The Dutch Research Council (NWO) has allocated € 3.8 million to the GLOBALISE project that will digitize the historical archive.
The research group Computational Linguistics & Text Mining Lab (CLTL) led by Professor of Computational Lexicology Piek Vossen will provide the language technology to realize digital access to the VOC's UNESCO archive.
Currently the immense archive of the UNESCO Memory of the World of the Dutch East India Company (VOC) makes conducting research enormously complex.
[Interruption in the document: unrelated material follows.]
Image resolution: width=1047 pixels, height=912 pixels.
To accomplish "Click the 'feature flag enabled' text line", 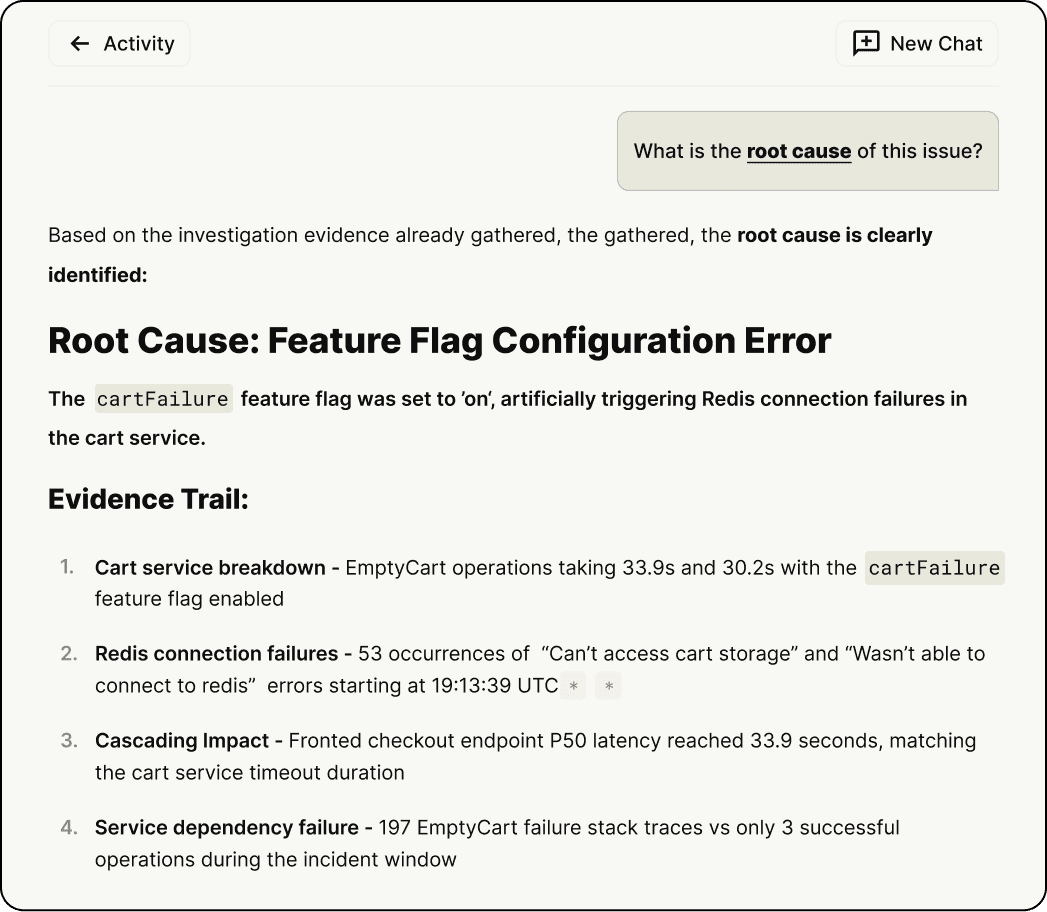I will 189,599.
The archive is somewhere around twenty-five million pages. “Thanks to the investment of 3.8 million euros from the NWO Large-Scale Infrastructure programme, we can change this”, Vossen says.
A team of data experts led by Vossen will collect and structure all relevant contextual data from the countless publications on the history of the VOC. It involves recognizing names of persons, organizations, places and events and subsequently converting them into a so-called knowledge graph that models the world of that time. It also looks at the perspectives that the Dutch VOC has on those events and persons.
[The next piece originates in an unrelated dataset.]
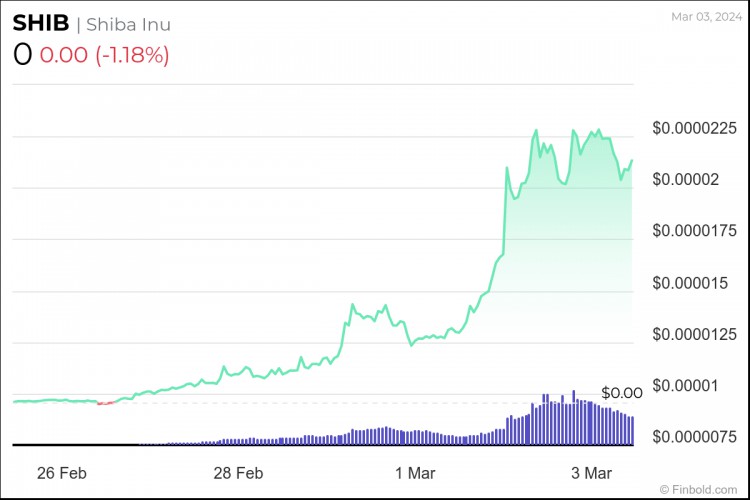Click the $0.0000225 price axis label
Viewport: 750px width, 500px height.
(x=695, y=128)

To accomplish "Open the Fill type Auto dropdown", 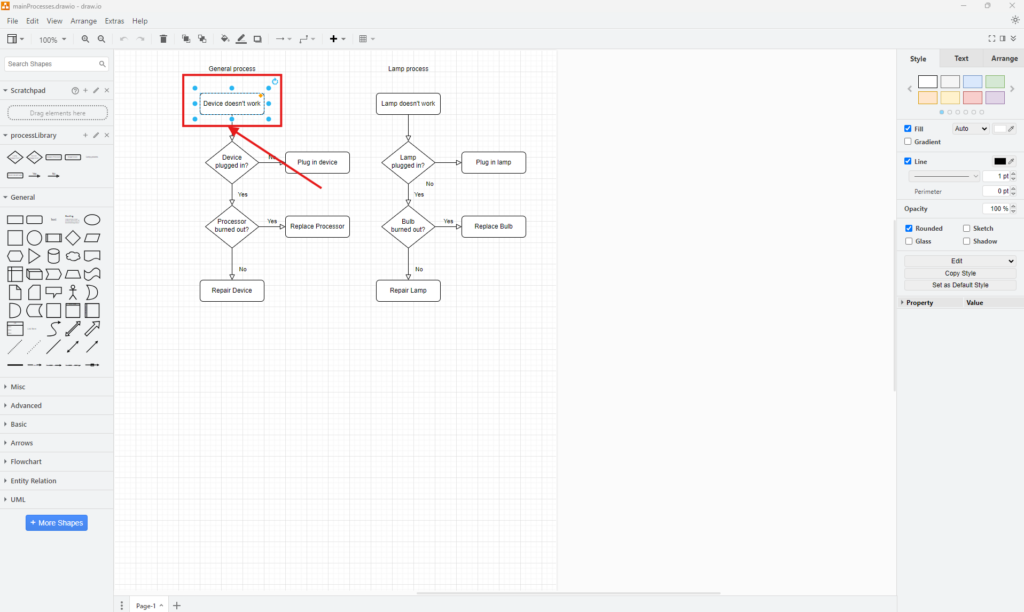I will pyautogui.click(x=969, y=129).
The technology used to digitize the VOC archive builds on the "reading machines" that Vossen previously developed in Biographynet, Newsreader and recently CLARIAH-PLUS. “This is software trained with AI that recognizes expressions as names using examples labeled by historians. The software then looks up those names in a database and checks who or what it concerns. A name can refer not only to a person, but also a place or a ship. Furthermore, many persons have the same name, so who is it in this text? The same applies to events. The AI software learns from examples to recognize the events in which those people, ships and places are involved from the words and phrases in which they are mentioned. Think of conflicts, disasters, harvests, trade, batches of goods, prices etcetera. This concerns old Dutch, so existing software must be adapted for these texts ,” according to Vossen.
GLOBALISE project
The GLOBALISE project is a consortium consisting of Huygens ING, Vrije Universiteit Amsterdam, the National Archives of the Netherlands, International Institute of Social History and the KNAW Humanities Cluster. The aim of the project in the period 2021-2026 is a digital scientific infrastructure that will open up the most important series of VOC reports for advanced new research methods.